Dianne Feinstein, D-Calif., and Mike Lee, R-Utah, pushed through the
Senate an amendment to the 2013 version of the NDAA. The amendment,
although deeply flawed, at least made a symbolic attempt to restore
the right to due process and trial by jury. A House-Senate conference
committee led by Sen. John McCain, R-Ariz., however, removed the
amendment from the bill last week.
“I
was saddened and disappointed that we could not take a step forward
to ensure at the very least American citizens and legal residents
could not be held in detention without charge or trial,” Feinstein
said in a statement issued by her office. “To me that was a
no-brainer.”
The
House approved the $633 billion NDAA for 2013 in a 315-107 vote late
Thursday night. It will now go before the Senate. Several opponents
of the NDAA in the House, including Rep. Morgan Griffith, R-Va.,
cited Congress’ refusal to guarantee due process and trial by jury
to all citizens as his reason for voting against the bill.

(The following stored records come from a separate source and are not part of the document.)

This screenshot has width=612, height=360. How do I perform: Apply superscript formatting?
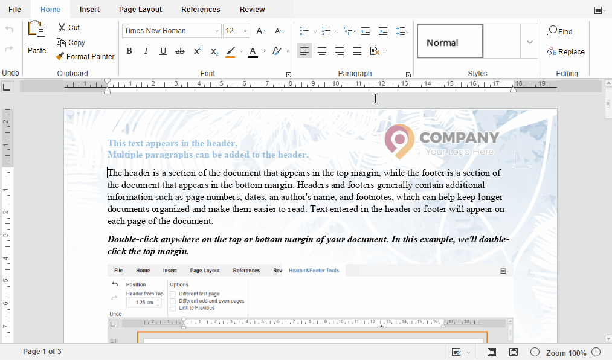click(x=197, y=51)
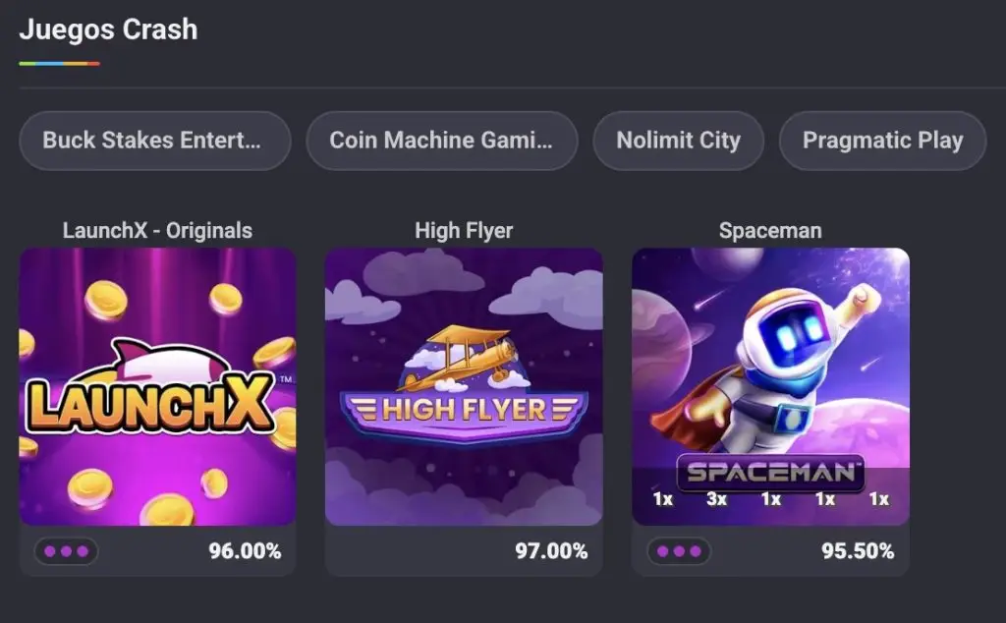
Task: Click the 3x multiplier under Spaceman
Action: tap(716, 499)
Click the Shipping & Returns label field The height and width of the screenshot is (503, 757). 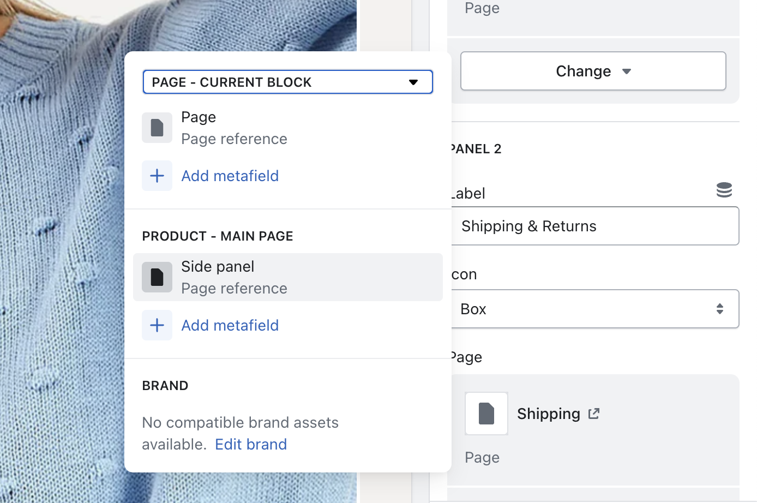594,226
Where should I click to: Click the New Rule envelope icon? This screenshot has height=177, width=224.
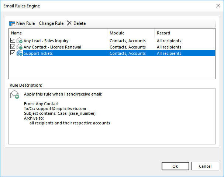pos(12,23)
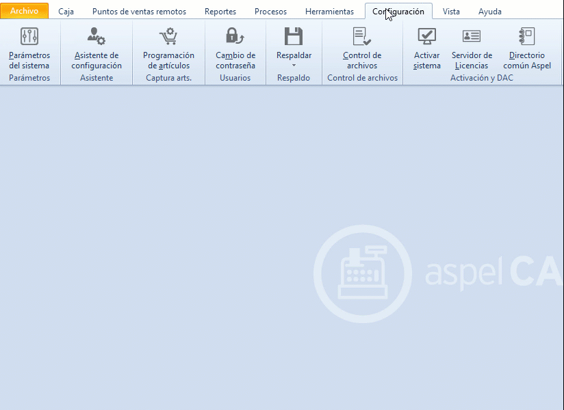Switch to the Reportes tab
Image resolution: width=564 pixels, height=410 pixels.
pyautogui.click(x=220, y=12)
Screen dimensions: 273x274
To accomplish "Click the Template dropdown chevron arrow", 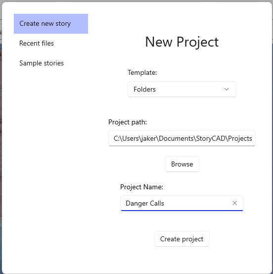I will point(227,89).
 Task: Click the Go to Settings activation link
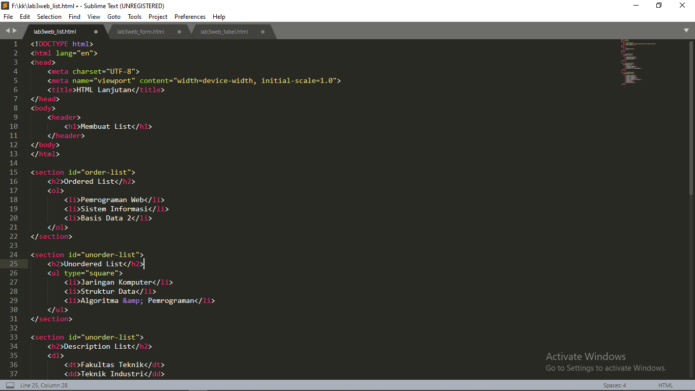(606, 368)
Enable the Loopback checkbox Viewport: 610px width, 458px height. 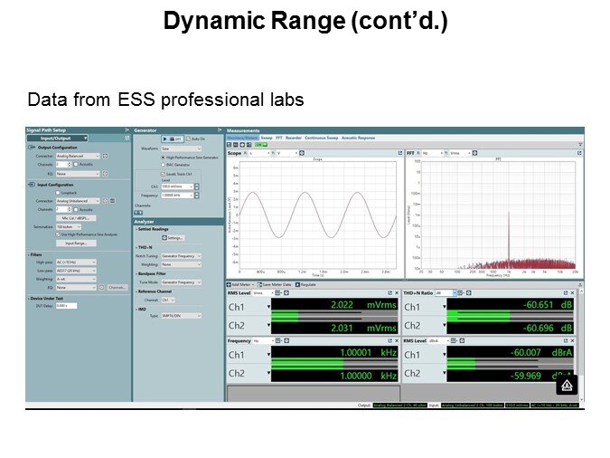point(58,193)
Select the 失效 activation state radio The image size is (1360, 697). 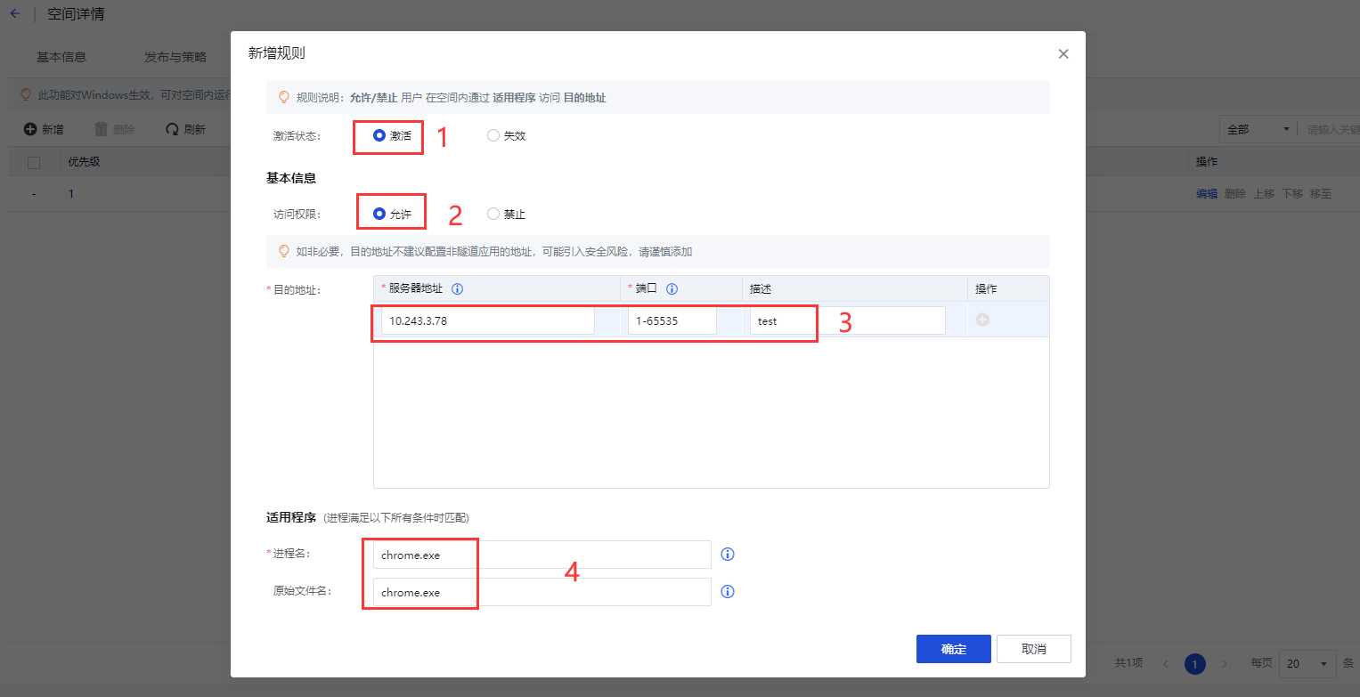coord(493,136)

He wrote
in a statement after the vote that “American citizens may fear
being arrested and indefinitely detained by the military without
knowing what they have done wrong.”
The
Feinstein-Lee amendment was woefully inadequate. It was probably
proposed mainly for its public relations value, but nonetheless it
resisted the concerted assault on our rights and sought to calm
nervous voters objecting to the destruction of the rule of law. The
amendment failed to emphatically state that citizens could never be
placed in military custody. Rather, it said citizens could not be
placed in indefinite military custody without “trial.” But this
could have been a trial by military tribunals. Citizens, under the
amendment, could have been barred from receiving due process in a
civil court. Still, it was better than nothing. And now we have
nothing.
“Congressional
moves concerning the NDAA make it clear that Congress as a whole has
no stomach for the protection of civil liberties,” said attorney
Bruce Afran, who along with attorney Carl Mayer has brought the
lawsuit against President Obama in which we are attempting to block
Section 1021(b)(2).
The
only hero so far in this story is U.S. District Judge Katherine B.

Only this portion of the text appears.